In fact, although a large number of fifteenth-century pictures convey a strong sense of depth, it turns out - even when one merely plays around with a transparent ruler laid over a small photograph - that almost all of them show noticeable departures from mathematical correctness. This is a saving grace for an art historian. If the picture is not absolutely correct then the things that are right are presumably done deliberately, rather than merely being the consequences of some other construction. Moreover, certain types of error may be revealing in themselves. For instance, the incorrect shapes of the abaci suggest very strongly that in the Trinity fresco Masaccio did not use a perspective construction like that described by Alberti.

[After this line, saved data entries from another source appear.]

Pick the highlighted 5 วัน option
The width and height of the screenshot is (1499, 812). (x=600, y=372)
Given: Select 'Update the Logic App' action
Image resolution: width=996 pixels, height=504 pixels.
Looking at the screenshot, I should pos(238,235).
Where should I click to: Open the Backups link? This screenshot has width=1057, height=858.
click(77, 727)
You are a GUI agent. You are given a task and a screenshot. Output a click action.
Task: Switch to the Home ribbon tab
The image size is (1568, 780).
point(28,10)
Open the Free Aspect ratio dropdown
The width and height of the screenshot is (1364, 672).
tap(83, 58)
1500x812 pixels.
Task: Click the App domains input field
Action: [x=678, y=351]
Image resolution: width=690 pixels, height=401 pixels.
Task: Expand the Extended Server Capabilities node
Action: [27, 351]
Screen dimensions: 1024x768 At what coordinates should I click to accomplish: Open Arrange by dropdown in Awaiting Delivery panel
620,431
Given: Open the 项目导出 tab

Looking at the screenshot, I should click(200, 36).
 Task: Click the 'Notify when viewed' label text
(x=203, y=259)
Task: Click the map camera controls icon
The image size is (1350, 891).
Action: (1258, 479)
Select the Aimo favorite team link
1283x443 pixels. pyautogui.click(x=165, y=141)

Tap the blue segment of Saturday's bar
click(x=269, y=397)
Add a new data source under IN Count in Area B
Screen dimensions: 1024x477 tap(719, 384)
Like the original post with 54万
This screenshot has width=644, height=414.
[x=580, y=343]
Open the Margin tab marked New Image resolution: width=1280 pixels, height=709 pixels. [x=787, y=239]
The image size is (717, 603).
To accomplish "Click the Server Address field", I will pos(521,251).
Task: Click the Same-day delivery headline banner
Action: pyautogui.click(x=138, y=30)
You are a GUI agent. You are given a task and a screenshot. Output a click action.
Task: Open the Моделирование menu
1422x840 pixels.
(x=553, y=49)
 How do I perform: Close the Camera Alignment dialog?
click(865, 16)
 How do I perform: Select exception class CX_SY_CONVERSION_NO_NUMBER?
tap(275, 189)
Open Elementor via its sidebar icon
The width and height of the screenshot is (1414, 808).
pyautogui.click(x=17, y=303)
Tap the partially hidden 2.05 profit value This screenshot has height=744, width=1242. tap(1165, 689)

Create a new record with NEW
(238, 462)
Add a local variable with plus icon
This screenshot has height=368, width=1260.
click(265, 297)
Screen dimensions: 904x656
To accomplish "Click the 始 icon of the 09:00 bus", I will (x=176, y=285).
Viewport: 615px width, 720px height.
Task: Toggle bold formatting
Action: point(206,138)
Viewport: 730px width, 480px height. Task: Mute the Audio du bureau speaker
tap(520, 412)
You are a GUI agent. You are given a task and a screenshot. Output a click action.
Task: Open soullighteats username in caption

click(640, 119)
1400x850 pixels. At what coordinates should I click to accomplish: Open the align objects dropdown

Masaccio faces one with archaeology; to understand his use of perspective, one has to work from the lines left on the picture. But surviving texts tell us a fair amount about the kind of mathematics he was likely to have been taught. The written accounts of perspective construction - Alberti's sketch in the 1430s and Piero della Francesca's detailed treatise about thirty years later - provide some guidance for analysing later pictures. However, the guidance does not prove to be overwhelmingly useful, because only the very simplest constructions seem to have been employed in most pictures. Moreover, even when one has grounds for suspecting the use of more elaborate methods, there is no guarantee that details can be recovered from the picture. There are some instances of this in the Trinity fresco also, so I make the usual mathematician's claim of not having sustained any loss of generality in using it as my example.